ASSIGNED TASK >>
Quote exactly the lines from the one with "Task: Open Access Points in the sidebar" to the end of the data, both included; omit the pictures.

[Saved data entries]
◆ ◆ ◆ ◆ ◆ ◆ ◆

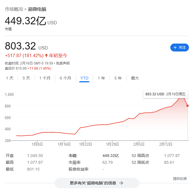The width and height of the screenshot is (196, 196).
Task: Switch to the 6 个月 tab
Action: tap(66, 78)
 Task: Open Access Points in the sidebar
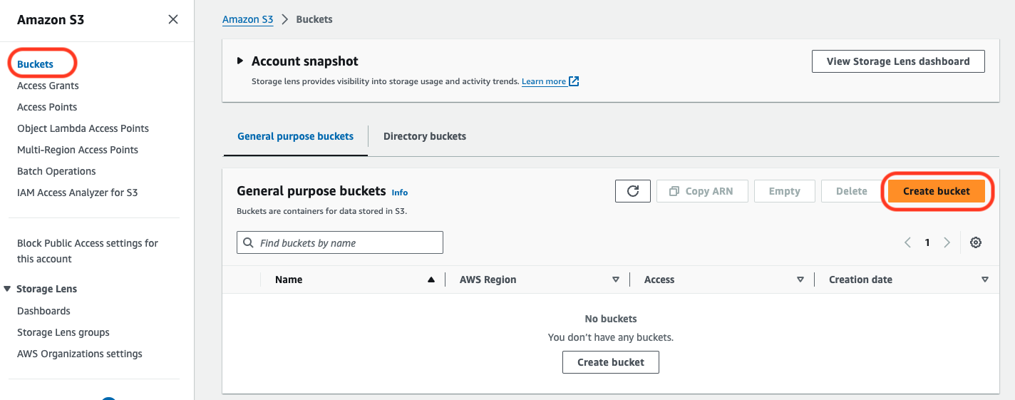47,107
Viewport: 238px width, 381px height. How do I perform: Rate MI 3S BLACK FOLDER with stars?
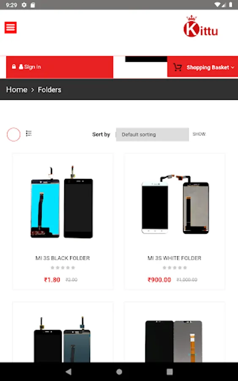click(x=63, y=268)
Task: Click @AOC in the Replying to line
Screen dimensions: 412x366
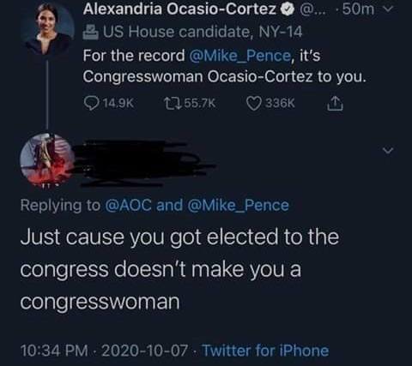Action: click(129, 205)
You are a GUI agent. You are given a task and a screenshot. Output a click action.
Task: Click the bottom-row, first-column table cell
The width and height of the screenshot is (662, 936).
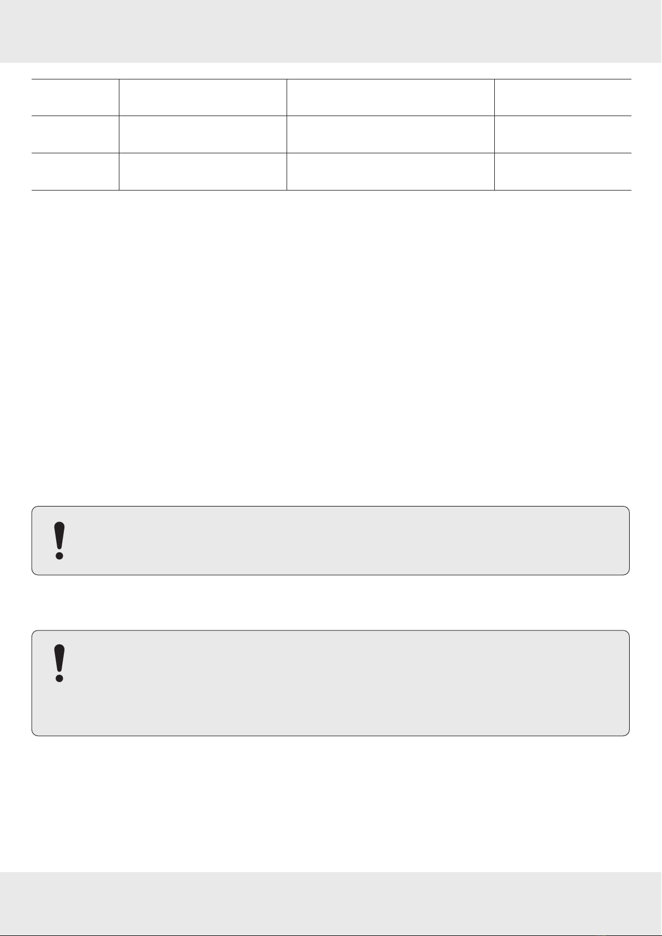pyautogui.click(x=76, y=172)
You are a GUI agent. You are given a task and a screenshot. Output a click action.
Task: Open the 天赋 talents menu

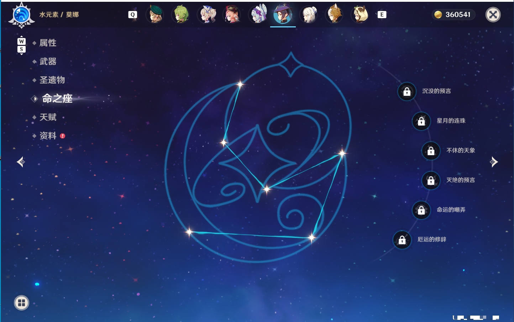click(x=48, y=117)
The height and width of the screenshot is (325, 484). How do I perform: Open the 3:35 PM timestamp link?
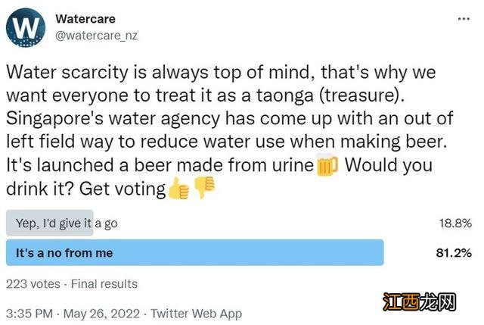29,313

◆ ◆ ◆ ◆ ◆ ◆ ◆

COMPLETED EXERCISE >>
 Task: Open Access Points in the sidebar
47,107
Viewport: 238px width, 381px height. How do I perform: Rate MI 3S BLACK FOLDER with stars?
click(x=63, y=268)
Task: Click @AOC in the Replying to line
Screen dimensions: 412x366
Action: click(129, 205)
You are a GUI agent. You are given a task and a screenshot. Output a click action.
Task: Click the bottom-row, first-column table cell
The width and height of the screenshot is (662, 936).
pyautogui.click(x=76, y=172)
You are a GUI agent. You are given a task and a screenshot. Output a click action.
Task: Open the 天赋 talents menu

click(x=48, y=117)
The height and width of the screenshot is (325, 484). How do I perform: Open the 3:35 PM timestamp link?
29,313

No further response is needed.